Já João Ferreira (PCP) adiantou defender “uma cooperação genuína, que privilegie setores essenciais - como a educação, a saúde, os serviços públicos em geral, a agricultura e a produção de alimentos, entre outros - e que seja respeitadora da soberania dos países e povos africanos e do seu direito ao desenvolvimento”.

A eurodeputada do BE Marisa Matias sublinhou ainda a urgência de “trazer os Direitos Humanos para as negociações, mas como um valor e uma regra que vale o mesmo para todos e é cumprida igualmente por todos”.

Concord quer virar as atenções para o elefante branco

A questão do envolvimento da sociedade civil na cooperação entre União Europeia e África é “o elefante na sala” da V Cimeira, diz Agustin Martin Lasanta, da Fundação Alemã da População Mundial (DSW), membro da Concord, a Confederação europeia de organizações não-governamentais (ONG) de ajuda e desenvolvimento.

Agustin defende que a sociedade civil deveria ter um papel muito mais ativo na consulta e monitorização dos projetos financiados em África, mas “ninguém está interessado em abrir uma nova frente de conflito”, até porque há vários Estados-membros, de um continente e de outro, “que não são grandes adeptos da transparência”. Agustin acrescenta: “basta ler os relatórios sobre a situação dos direitos humanos, da liberdade de imprensa, da xenofobia. E ninguém quer abrir uma nova frente de conflito devido ao papel da sociedade civil”, quando já há tantos problemas em torno das migrações e direitos humanos, diz.

Além do receio de que a sociedade civil continue a ser de certa forma posta de lado, Agustin tem outra preocupação ao perspetivar a cimeira UE-África: a ênfase quase exclusiva que é dado à criação de emprego, negligenciado outros setores.
“Penso que as prioridades desta cimeira estão bem definidas, ao focar-se na juventude, atendendo à mudança demográfica em África. Os trabalhos estão muito focados na criação de emprego através do investimento, o que é positivo. Mas não se pode esquecer questões como a educação ou os cuidados de saúde, por exemplo”, aponta.
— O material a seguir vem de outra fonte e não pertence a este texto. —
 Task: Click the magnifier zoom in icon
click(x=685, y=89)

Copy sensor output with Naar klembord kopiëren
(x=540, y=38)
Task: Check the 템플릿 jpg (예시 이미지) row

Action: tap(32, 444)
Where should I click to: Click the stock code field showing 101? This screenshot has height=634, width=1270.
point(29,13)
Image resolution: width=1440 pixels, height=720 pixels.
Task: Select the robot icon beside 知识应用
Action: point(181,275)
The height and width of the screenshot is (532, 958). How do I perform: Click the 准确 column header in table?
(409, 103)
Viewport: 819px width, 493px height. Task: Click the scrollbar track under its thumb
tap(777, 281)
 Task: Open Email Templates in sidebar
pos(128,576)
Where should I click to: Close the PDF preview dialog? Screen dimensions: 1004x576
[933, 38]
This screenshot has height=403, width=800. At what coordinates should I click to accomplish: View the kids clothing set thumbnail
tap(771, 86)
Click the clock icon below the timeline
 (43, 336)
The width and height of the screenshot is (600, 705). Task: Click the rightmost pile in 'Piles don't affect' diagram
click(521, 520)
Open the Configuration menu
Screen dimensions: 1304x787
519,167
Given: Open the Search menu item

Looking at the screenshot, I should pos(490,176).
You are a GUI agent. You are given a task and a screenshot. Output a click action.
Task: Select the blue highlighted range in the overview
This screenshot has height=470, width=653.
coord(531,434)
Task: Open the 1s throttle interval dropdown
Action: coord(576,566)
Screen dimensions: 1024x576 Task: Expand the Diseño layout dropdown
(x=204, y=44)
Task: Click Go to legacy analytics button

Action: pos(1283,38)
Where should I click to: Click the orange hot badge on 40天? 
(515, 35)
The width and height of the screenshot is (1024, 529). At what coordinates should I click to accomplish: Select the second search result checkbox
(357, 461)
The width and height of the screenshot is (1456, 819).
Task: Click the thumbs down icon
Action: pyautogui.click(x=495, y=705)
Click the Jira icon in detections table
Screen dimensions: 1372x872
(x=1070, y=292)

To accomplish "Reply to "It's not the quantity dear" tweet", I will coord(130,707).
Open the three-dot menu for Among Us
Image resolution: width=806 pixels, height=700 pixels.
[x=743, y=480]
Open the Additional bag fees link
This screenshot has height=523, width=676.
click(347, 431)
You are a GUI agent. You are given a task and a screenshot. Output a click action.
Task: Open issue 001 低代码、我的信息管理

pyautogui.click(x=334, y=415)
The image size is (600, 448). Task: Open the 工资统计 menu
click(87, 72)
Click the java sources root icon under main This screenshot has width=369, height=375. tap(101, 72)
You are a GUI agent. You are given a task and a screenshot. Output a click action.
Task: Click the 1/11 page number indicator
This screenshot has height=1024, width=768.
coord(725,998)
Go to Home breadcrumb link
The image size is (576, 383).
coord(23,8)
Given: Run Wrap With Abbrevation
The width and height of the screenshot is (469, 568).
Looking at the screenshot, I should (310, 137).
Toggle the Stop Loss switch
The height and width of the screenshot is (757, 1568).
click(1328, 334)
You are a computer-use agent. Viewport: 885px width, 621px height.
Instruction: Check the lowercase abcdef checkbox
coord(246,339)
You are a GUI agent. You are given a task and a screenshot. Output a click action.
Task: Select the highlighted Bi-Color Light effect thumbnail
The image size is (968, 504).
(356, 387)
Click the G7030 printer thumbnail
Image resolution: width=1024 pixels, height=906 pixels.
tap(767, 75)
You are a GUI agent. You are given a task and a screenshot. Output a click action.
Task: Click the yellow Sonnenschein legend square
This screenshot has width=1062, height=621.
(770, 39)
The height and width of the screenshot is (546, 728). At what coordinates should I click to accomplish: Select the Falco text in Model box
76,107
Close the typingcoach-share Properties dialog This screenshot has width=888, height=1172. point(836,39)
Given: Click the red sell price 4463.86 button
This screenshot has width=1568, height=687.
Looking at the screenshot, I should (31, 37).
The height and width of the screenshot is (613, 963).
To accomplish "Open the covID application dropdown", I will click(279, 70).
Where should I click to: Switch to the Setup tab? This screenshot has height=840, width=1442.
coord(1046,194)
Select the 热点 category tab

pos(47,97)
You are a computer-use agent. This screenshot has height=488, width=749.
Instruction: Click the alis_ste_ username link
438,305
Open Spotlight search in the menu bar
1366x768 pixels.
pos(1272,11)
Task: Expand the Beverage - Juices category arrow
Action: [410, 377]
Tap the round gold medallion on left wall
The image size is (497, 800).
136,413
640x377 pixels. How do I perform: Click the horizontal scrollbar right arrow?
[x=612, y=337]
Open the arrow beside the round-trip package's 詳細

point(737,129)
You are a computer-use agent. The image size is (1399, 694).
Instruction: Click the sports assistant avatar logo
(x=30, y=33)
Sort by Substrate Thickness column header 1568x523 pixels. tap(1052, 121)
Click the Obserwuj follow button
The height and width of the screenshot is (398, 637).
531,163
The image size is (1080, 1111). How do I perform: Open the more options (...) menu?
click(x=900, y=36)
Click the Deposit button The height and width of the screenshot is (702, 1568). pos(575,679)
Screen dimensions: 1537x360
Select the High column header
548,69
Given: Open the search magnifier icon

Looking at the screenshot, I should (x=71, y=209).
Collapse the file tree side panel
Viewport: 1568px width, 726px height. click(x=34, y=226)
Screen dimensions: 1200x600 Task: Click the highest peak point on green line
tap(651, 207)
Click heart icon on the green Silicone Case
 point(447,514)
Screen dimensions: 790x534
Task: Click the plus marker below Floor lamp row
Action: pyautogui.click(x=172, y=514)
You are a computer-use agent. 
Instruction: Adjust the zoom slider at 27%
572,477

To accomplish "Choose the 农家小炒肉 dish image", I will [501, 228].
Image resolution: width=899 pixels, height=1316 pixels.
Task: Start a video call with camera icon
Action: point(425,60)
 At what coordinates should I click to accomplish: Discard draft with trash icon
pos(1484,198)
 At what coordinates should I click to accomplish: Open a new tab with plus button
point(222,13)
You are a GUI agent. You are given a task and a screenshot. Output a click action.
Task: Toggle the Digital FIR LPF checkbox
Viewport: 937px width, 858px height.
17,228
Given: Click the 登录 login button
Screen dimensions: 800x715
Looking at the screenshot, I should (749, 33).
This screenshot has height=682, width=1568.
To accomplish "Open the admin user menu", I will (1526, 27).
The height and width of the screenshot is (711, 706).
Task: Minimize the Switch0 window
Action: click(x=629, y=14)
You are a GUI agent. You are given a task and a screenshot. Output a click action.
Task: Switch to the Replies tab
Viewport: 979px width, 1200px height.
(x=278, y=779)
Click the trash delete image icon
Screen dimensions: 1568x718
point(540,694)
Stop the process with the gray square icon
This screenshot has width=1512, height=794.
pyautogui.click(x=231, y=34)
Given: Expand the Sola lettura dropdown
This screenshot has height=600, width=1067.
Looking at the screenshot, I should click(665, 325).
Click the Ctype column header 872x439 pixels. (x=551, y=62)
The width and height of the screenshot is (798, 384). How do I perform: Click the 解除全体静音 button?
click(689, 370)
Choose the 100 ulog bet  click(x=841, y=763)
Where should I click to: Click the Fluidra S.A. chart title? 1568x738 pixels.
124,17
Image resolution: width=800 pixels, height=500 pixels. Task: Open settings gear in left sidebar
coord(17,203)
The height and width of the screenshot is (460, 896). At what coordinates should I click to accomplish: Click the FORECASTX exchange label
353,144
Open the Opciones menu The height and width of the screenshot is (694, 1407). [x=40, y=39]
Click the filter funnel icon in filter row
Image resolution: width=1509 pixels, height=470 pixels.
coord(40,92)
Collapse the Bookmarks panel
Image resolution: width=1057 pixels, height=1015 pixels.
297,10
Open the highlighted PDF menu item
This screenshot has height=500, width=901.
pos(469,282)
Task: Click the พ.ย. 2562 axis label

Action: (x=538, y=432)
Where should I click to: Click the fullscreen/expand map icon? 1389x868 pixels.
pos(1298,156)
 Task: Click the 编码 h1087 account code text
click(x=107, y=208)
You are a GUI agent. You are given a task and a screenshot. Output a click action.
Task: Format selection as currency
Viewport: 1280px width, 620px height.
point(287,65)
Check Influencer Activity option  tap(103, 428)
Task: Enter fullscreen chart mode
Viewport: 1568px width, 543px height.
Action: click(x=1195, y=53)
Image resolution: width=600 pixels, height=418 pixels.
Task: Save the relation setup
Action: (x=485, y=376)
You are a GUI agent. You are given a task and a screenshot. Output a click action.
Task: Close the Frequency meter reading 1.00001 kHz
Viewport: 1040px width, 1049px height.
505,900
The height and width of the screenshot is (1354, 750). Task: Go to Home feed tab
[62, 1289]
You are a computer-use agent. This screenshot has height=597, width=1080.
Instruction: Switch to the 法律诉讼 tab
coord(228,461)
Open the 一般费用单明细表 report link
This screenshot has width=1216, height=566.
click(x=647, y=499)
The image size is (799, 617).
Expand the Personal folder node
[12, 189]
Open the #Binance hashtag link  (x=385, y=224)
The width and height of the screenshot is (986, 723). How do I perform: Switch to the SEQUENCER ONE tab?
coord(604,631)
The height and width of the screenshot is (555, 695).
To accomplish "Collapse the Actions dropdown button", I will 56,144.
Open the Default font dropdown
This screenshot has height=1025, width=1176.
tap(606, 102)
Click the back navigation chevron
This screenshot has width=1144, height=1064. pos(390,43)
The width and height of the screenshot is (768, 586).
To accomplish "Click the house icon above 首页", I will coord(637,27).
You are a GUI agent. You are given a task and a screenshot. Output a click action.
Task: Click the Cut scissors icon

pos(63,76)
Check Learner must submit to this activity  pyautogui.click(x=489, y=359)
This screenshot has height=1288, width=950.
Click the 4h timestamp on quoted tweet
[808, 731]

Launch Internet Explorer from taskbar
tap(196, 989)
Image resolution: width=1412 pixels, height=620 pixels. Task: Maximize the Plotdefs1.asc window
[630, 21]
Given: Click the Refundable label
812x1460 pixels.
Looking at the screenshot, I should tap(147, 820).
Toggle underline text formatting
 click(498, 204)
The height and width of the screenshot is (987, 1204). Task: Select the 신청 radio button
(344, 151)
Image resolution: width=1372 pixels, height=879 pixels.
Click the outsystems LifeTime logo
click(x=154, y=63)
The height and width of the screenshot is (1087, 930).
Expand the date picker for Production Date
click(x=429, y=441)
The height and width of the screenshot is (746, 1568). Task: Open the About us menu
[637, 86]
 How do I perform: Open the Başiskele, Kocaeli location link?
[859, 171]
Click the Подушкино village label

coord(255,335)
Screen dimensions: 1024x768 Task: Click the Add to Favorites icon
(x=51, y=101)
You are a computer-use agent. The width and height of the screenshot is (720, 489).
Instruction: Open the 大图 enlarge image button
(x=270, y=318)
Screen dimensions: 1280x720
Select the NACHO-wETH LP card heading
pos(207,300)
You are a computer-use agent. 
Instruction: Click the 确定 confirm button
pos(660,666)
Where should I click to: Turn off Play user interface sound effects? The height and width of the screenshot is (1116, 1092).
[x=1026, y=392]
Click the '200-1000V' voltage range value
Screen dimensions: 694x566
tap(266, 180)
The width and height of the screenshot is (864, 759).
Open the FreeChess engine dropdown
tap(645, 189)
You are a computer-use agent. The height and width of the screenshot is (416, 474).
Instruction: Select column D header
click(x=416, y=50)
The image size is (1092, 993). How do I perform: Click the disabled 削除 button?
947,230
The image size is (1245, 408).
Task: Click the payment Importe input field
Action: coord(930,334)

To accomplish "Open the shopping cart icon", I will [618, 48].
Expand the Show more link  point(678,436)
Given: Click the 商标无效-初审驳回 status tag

Por outro lado, Pedro Krupenski, presidente da Plataforma Portuguesas das Organizações Não-Governamentais para o Desenvolvimento (ONGD), reforça que afirma que as migrações, segurança, investimento privado e a regulação do comércio são temas fundamentais que deveriam ser abordados na Cimeira União Europeia–União Africana.

A quinta cimeira UE/África decorre em Abidjan, a capital económica da Costa do Marfim, com o tema 'Investir na Juventude para um futuro sustentável', e será presidida pelos líderes dos dois blocos, Donald Tusk e Alpha Condé.